▸ **STATED TASK**
Answer these from the auditor qualifications excerpt:
1. How many years of experience must auditors have in applying their academic field as their primary profession?
2. In which areas must auditors have documented working or secondary academic experience?
3. Besides the organization and the technologies being audited, with what must auditors have no direct or indirect financial relationship?
[Start EXCERPT PROVIDED]
Auditors are credentialed academically as Masters in one or more of the following: mathematics, data analysis, statistics, actuarial science, industrial organizational psychology, accounting, or finance.
Auditors have no less than five years’ experience in the application of the accredited academia as their primary profession.
Auditors have documented five years of working experience and / or secondary academic accredited experience in human resources, employment practices, and / or labor relations.
Auditors have neither direct nor indirect financial relationship(s) with the organization and / or the technologies being audited. This includes, but it is not limited to, being a current or former employee, having direct stock or business ownership, and / or currently or formerly being either a user or auditor of any technology software included in the audit.
Auditors have neither direct nor indirect financial relationship(s) with a primary integrator or software technology partnered with the technologies under audit.
[End EXCERPT PROVIDED]
[Start DATA EXCERPTS]
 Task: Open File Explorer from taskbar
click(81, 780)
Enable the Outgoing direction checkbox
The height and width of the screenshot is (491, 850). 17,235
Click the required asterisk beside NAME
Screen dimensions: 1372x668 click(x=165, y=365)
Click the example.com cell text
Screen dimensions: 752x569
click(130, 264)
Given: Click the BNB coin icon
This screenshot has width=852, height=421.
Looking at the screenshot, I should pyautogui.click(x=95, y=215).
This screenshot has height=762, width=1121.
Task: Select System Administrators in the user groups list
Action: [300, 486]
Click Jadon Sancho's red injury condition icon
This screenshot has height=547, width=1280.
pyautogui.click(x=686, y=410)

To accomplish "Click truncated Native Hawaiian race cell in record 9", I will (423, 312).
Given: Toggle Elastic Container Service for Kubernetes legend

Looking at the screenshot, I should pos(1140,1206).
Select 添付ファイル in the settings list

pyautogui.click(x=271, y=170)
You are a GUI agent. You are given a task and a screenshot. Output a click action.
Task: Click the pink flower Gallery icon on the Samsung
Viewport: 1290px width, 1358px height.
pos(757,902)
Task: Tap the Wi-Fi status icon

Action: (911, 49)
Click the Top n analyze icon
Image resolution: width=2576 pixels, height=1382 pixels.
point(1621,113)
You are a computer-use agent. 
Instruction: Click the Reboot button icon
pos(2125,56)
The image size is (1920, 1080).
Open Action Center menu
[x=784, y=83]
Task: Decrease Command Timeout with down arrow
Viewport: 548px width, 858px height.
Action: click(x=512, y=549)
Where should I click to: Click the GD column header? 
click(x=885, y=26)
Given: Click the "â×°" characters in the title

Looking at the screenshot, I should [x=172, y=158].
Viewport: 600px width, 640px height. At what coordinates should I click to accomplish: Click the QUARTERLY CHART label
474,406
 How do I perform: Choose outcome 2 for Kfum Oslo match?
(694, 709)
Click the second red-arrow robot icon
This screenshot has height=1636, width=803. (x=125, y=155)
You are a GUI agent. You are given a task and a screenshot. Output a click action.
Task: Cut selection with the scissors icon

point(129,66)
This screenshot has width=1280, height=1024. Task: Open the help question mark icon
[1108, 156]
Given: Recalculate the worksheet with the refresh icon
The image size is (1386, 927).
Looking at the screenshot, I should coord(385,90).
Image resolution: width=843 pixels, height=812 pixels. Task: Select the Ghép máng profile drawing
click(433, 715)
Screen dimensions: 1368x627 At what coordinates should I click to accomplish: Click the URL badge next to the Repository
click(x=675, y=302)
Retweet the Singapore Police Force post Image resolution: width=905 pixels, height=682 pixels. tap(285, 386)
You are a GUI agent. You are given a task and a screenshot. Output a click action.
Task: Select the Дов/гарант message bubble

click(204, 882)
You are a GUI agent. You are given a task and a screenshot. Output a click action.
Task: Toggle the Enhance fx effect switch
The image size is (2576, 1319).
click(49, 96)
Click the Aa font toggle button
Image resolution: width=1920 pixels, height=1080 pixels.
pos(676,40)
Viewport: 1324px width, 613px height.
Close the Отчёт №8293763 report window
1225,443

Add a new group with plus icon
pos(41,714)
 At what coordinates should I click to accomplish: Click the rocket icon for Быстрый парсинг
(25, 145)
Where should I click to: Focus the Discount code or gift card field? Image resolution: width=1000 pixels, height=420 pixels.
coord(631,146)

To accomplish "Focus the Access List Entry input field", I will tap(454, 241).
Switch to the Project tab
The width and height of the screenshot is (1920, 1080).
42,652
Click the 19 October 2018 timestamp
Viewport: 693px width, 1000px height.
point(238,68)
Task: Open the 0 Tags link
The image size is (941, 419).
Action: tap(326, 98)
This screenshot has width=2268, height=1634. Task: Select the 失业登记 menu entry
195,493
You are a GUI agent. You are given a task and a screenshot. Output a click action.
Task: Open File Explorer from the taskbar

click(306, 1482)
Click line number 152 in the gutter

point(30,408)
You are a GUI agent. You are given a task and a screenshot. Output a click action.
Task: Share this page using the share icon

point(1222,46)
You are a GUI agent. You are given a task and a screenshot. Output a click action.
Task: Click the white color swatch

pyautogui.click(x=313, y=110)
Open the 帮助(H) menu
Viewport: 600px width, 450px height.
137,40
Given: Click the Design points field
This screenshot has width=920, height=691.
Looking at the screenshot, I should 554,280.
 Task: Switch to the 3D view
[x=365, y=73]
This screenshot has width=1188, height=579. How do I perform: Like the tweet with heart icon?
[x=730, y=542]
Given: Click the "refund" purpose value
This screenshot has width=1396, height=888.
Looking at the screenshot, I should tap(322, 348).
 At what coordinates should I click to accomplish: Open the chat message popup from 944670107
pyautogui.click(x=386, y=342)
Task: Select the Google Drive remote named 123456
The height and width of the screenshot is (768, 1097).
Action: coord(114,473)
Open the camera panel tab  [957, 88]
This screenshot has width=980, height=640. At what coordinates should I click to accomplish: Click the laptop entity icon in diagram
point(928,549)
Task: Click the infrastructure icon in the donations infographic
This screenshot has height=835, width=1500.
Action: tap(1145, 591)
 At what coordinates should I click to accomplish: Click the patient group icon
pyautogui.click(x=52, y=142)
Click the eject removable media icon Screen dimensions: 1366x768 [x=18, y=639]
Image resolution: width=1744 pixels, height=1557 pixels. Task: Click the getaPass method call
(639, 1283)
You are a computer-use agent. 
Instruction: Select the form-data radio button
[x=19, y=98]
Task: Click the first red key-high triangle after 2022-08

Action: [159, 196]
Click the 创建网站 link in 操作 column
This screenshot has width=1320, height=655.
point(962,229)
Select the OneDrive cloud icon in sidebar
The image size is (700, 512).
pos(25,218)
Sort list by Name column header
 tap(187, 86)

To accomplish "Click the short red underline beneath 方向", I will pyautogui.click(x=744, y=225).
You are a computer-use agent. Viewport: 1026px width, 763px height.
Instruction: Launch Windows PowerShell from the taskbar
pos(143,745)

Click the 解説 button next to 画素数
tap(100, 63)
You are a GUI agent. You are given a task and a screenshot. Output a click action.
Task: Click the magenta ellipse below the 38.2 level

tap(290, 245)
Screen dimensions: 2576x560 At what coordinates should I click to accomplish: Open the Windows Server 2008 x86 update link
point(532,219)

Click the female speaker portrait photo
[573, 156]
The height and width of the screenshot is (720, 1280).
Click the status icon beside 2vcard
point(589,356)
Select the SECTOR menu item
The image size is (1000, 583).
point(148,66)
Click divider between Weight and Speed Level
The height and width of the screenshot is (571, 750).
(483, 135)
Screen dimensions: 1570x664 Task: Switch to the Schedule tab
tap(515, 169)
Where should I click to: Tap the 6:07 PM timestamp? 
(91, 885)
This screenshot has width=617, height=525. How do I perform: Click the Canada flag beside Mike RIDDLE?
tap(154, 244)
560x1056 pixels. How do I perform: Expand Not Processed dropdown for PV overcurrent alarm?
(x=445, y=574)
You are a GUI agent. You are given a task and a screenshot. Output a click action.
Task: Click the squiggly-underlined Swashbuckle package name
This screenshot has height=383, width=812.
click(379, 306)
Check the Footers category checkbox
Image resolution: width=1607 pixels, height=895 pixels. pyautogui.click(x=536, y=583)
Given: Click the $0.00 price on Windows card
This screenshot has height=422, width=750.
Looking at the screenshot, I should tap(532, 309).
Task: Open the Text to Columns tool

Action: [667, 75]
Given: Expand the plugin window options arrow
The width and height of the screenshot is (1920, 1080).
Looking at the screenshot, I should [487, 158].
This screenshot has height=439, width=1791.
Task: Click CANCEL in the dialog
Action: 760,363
[End DATA EXCERPTS]
▸ **WRITTEN SOLUTION**
1. No less than five years.
2. Human resources, employment practices, and/or labor relations.
3. A primary integrator or software technology partnered with the technologies under audit.